Me revoilà pour parler musique! Bah quoi? Ne me dites pas que vous vous lassez. Rassurez moi, j’ai pas des goûts de chiotte quand même? Anyway. Je sais que c’est redondant, mais niveau ciné j’ai pas trop eu le temps. Niveau littérature… Bah je viens de terminer à nouveau La Pierre et le Sabre qui a déjà fait l’objet d’un article rappelez-vous (1600 pages tout de même…). Quant à la politique, entre BP et Roseline Bachelot, je crois bien que je vais finir par renoncer à m’en informer et me faire ermite dans le Vercors. Sinon je peux parler clopes. Mais ma coblogueuse le fait trop bien, je n’ose plus.

Et puis merde, pourquoi je me justifie? Déjà que je me lève à 3h pour aller bosser alors estimez vous heureux que j’arrive à pondre des articles. Si si. Bref, peut-être vous rappelez vous mon dernier article. La quête des bijoux musicaux, l’errance sur la toile etc… Hé bien j’ai fait une nouvelle découverte, j’espère que vous l’apprécierez.
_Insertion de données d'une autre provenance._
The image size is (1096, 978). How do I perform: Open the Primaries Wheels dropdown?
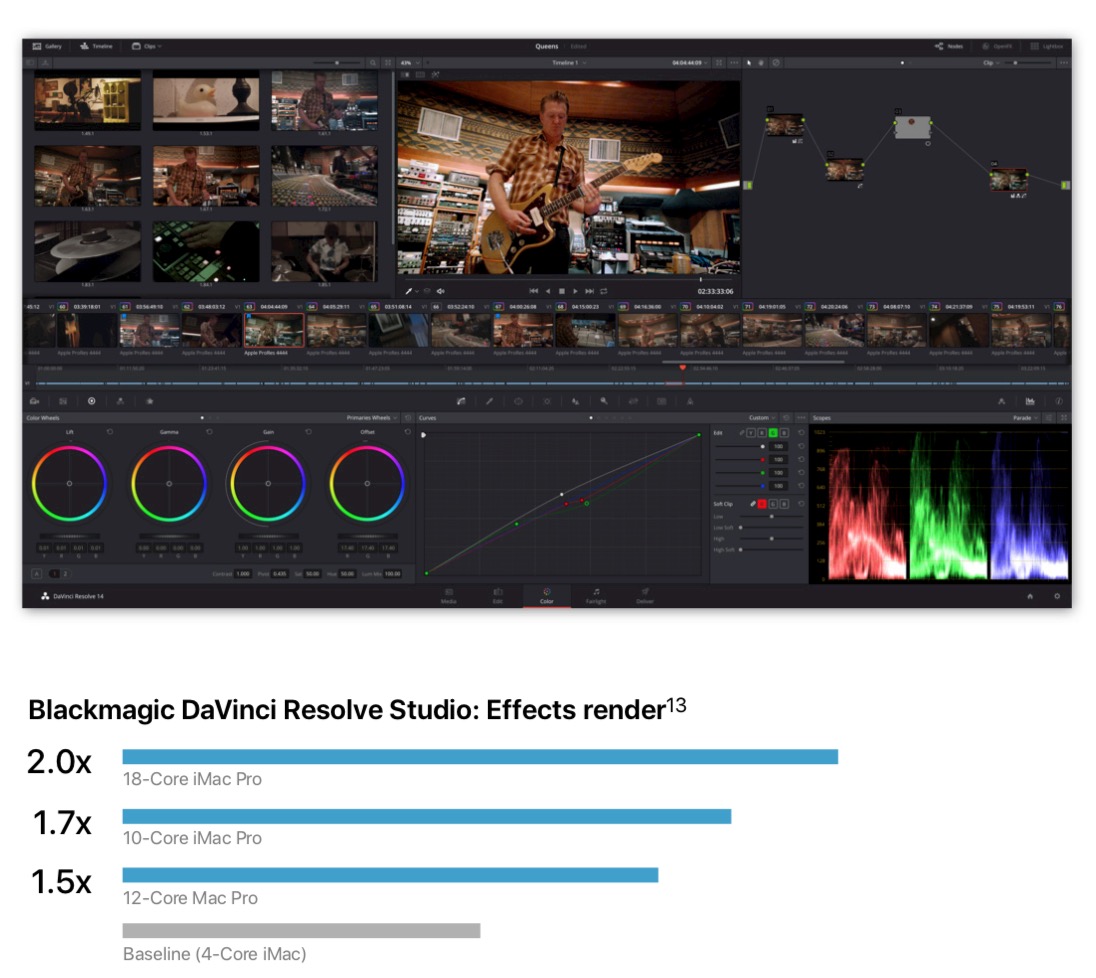click(371, 418)
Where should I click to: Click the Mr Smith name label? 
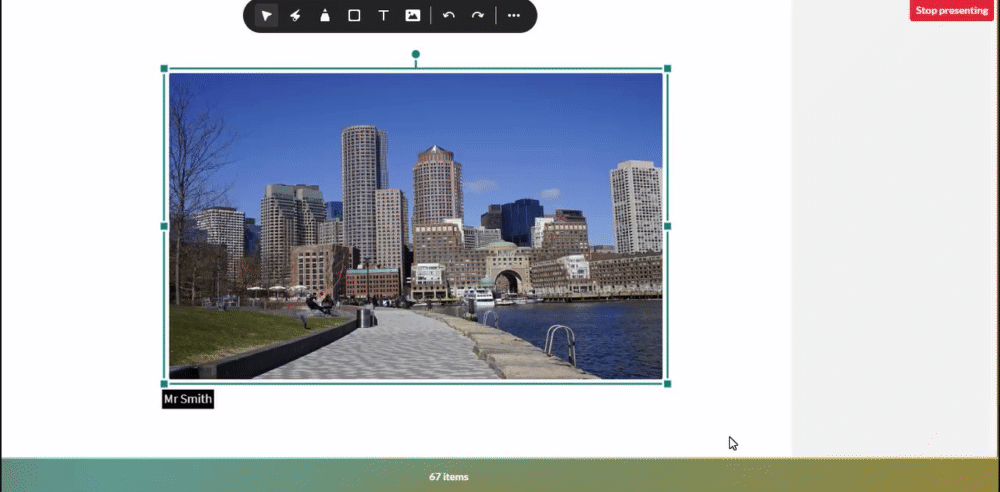coord(188,399)
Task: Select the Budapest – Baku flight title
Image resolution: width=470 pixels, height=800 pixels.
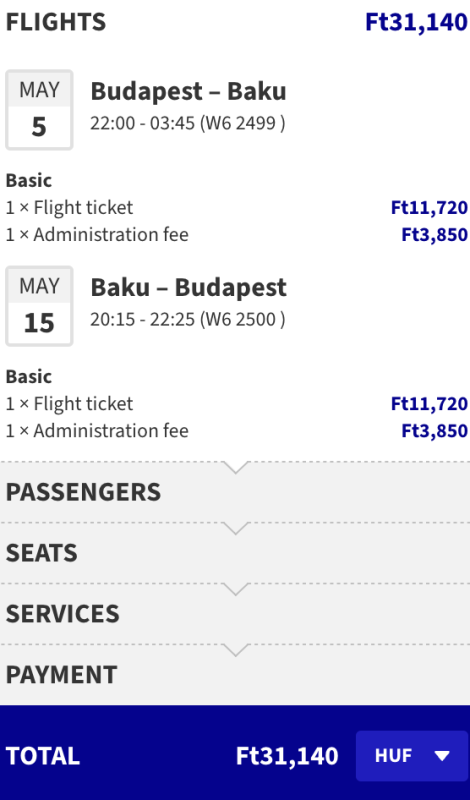Action: pos(188,91)
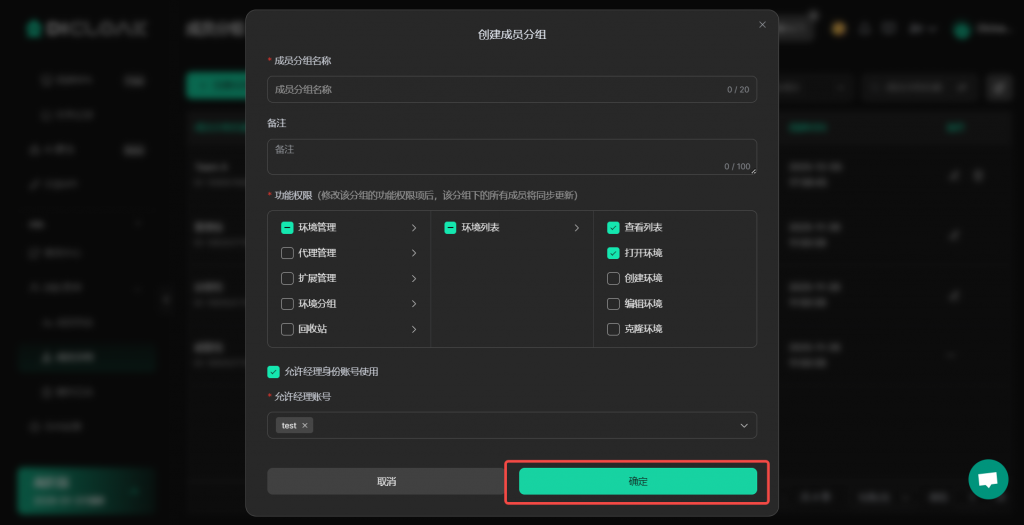Uncheck the 查看列表 permission
Viewport: 1024px width, 525px height.
[x=613, y=228]
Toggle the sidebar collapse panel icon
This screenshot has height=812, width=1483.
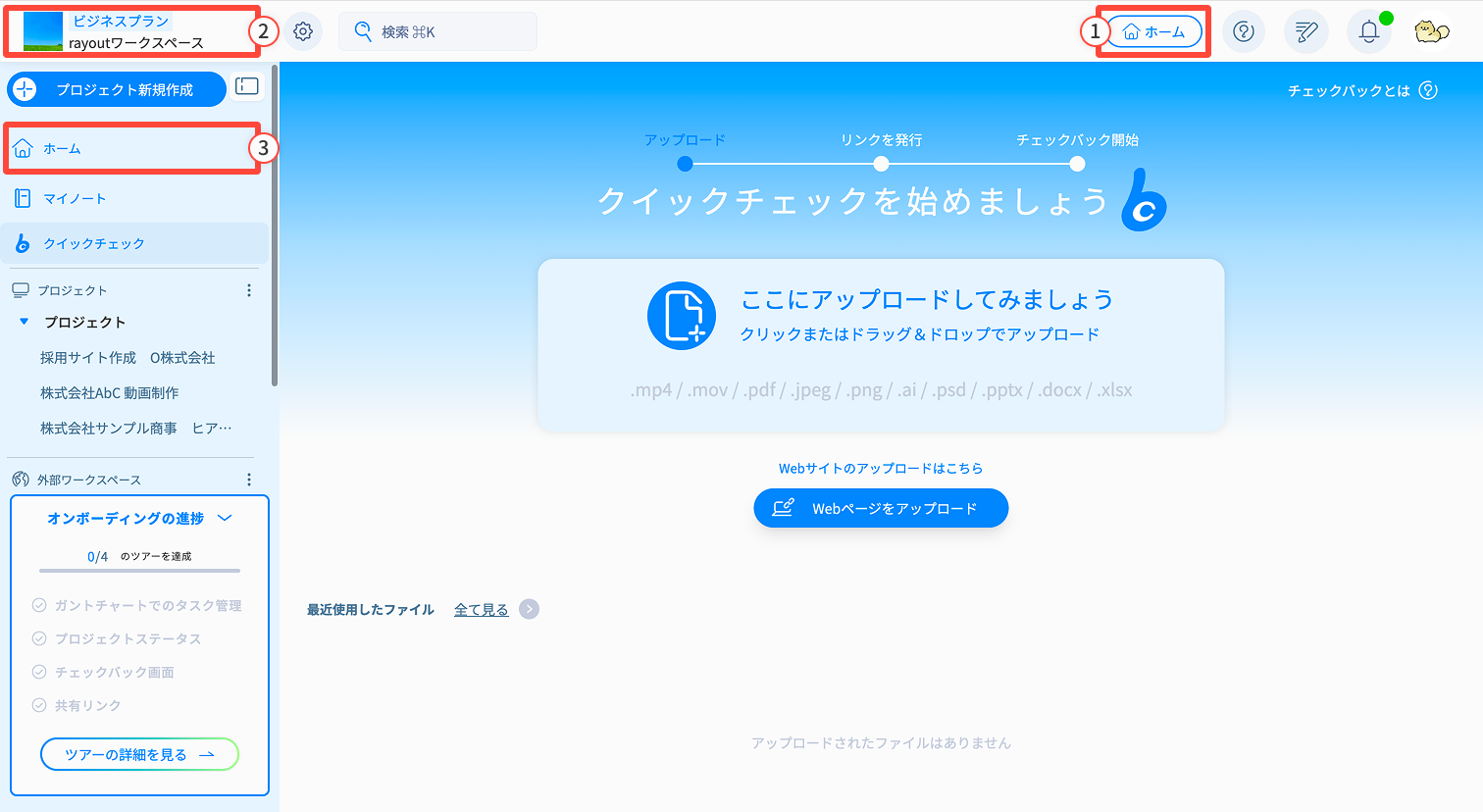tap(247, 86)
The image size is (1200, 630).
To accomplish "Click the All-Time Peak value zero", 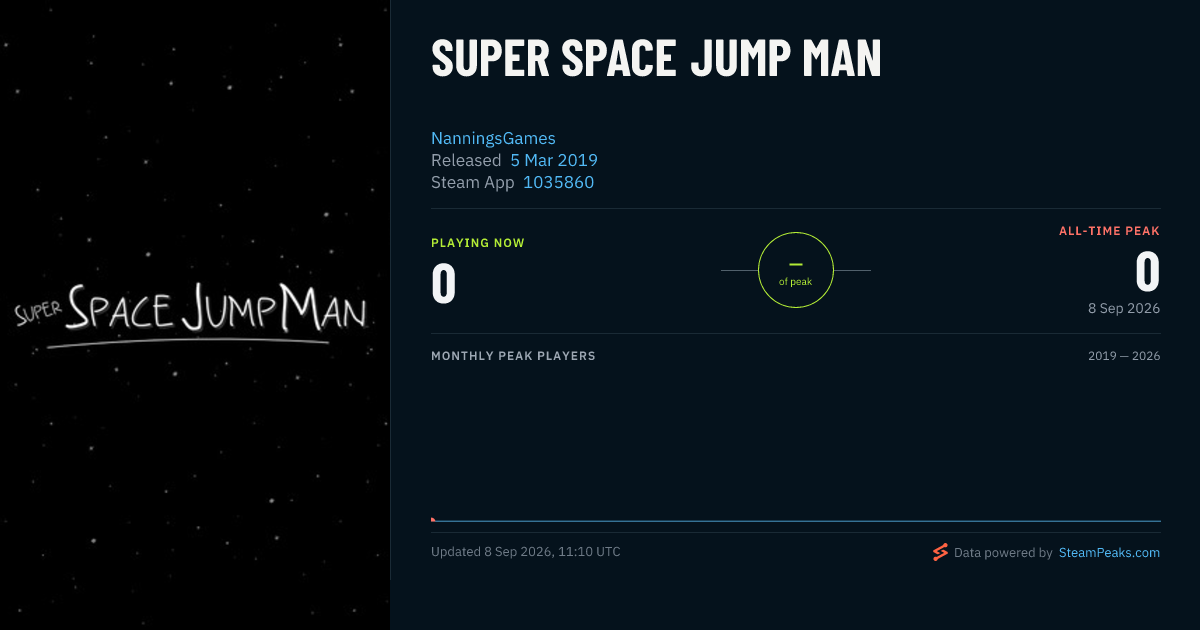I will tap(1148, 272).
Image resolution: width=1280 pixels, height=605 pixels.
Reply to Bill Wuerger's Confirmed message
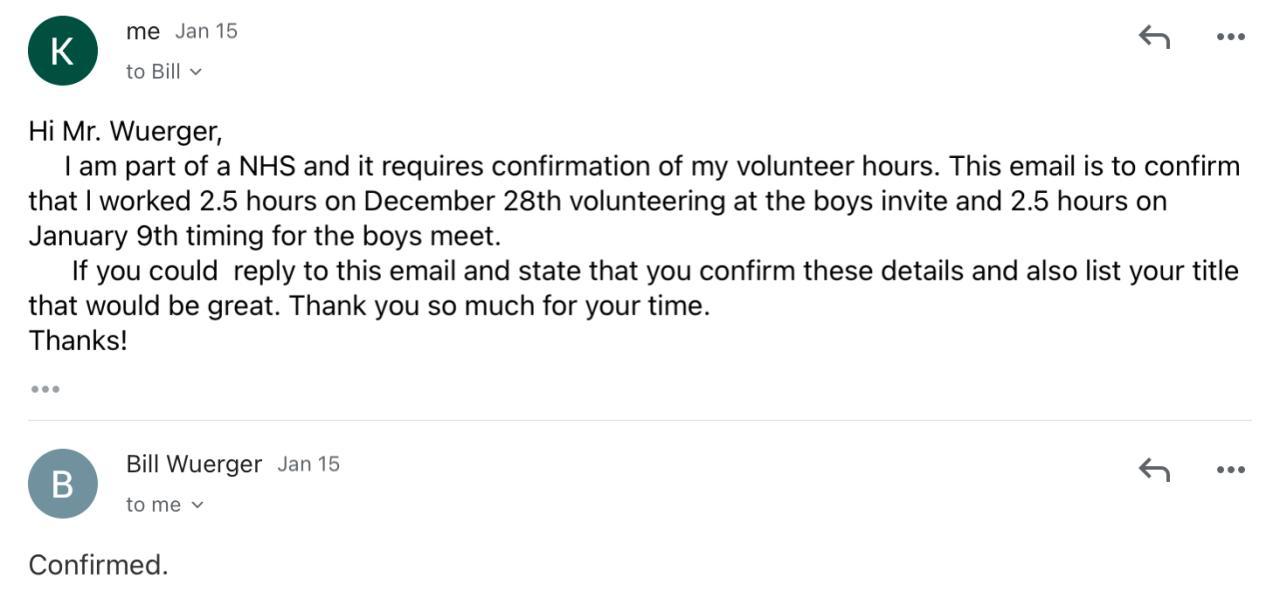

Le groupe en question est Broken Bells. Le groupe est composé du célèbrissime Danger Mouse (Gnarls Barkley, producteur de Gorillaz, coopération avec MF-Doom…) et James Mercer, le guitariste et chanteur de The Shins. Le projet de réaliser l’album éponyme a démarré en 2009 et s’est concrétisé cette année, nous offrant une œuvre de rock indie assez étrange, plutôt indescriptible, mais surtout charmeuse. Comment définir… Disons qu’il y a de l’originalité dans les mélodies, comme dans tous les travaux de Danger Mouse, et que l’osmose entre ces mélodies, les courants qui s’y métissent et la voix rêveuse et un peu éthérée de James Mercer, est plutôt réussie. On obtient ainsi une sorte de Air en plus pop. Loin de moi l’idée de comparer l’incomparable, mais ce duo fait ses preuves et les fait bien. Je laisse à votre oreille le soin d’en juger.